The Euribor rate rose this Friday by three and 12 months and fell by six months to a new low since June 7 last year, after the ECB cut key rates by 25 basis points.
With the changes this Friday, Euribor remained very close, but the three-month rate, which rose to 3.759%, remained above the six-month rate (3.735%) and the 12-month rate (3.701%).
The six-month Euribor rate, which has become the most used rate in Portugal for home loans with variable rates and which was above 4% between September 14 and December 1, fell this Friday to 3.735%, minus 0.009 points and a new low since June 7. , 2023, after rising on October 18 to 4.143%, the highest since November 2008.
Bank of Portugal (BdP) data for April indicates that the six-month Euribor rate is the most used, accounting for 37.5% of total floating rate homeownership loans. The same data shows that the 12- and three-month Euribor rates were 34.1% and 25% respectively.
For 12 months, the Euribor rate, which was above 4% between June 16 and November 29, rose this Friday to 3.701%, which is 0.017 points more than in the previous session, against the maximum since November 2008, 4.228%, recorded September 29. .
In the same sense, the three-month Euribor rate increased, settling at 3.759% plus 0.004 points, after increasing on October 19 to 4.002%, the highest since November 2008.
The ECB on Thursday cut key interest rates by 25 basis points after holding them at their highest level since 2001 for five meetings and making 10 hikes since July 21, 2022.
The next ECB monetary policy meeting will take place on July 18.

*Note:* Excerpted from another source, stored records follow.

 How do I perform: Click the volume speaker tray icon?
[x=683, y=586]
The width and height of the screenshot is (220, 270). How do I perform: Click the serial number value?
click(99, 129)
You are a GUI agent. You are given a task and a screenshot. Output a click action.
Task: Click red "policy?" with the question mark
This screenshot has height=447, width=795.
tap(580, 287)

This reduction in key rates should lead to a moderate reduction in Euribor rates and thus a reduction in the provision of home loans.
The average Euribor rate fell in May for three, six and 12 months, but more sharply than in April and for shorter maturities.
The Euribor average in May fell 0.073 points to 3.813% in three months (compared to 3.886% in April), 0.052 points to 3.787% in six months (compared to 3.839%) and 0.021 points to 3.681% in 12 months (up from 3,702). %).
Analysts expect Euribor rates to reach around 3% by the end of the year.
More significantly, the Euribor began to rise on February 4, 2022, after the ECB acknowledged that it might raise key interest rates due to rising inflation in the eurozone, a trend that accelerated with the start of Russia’s invasion of Ukraine in February. 24, 2022.
Three-, six- and 12-month Euribor rates hit record lows respectively: -0.605% on December 14, 2021, -0.554% and -0.518% on December 20, 2021.
Euribor is set as the average rate at which a group of 19 eurozone banks are willing to lend to each other in the interbank market.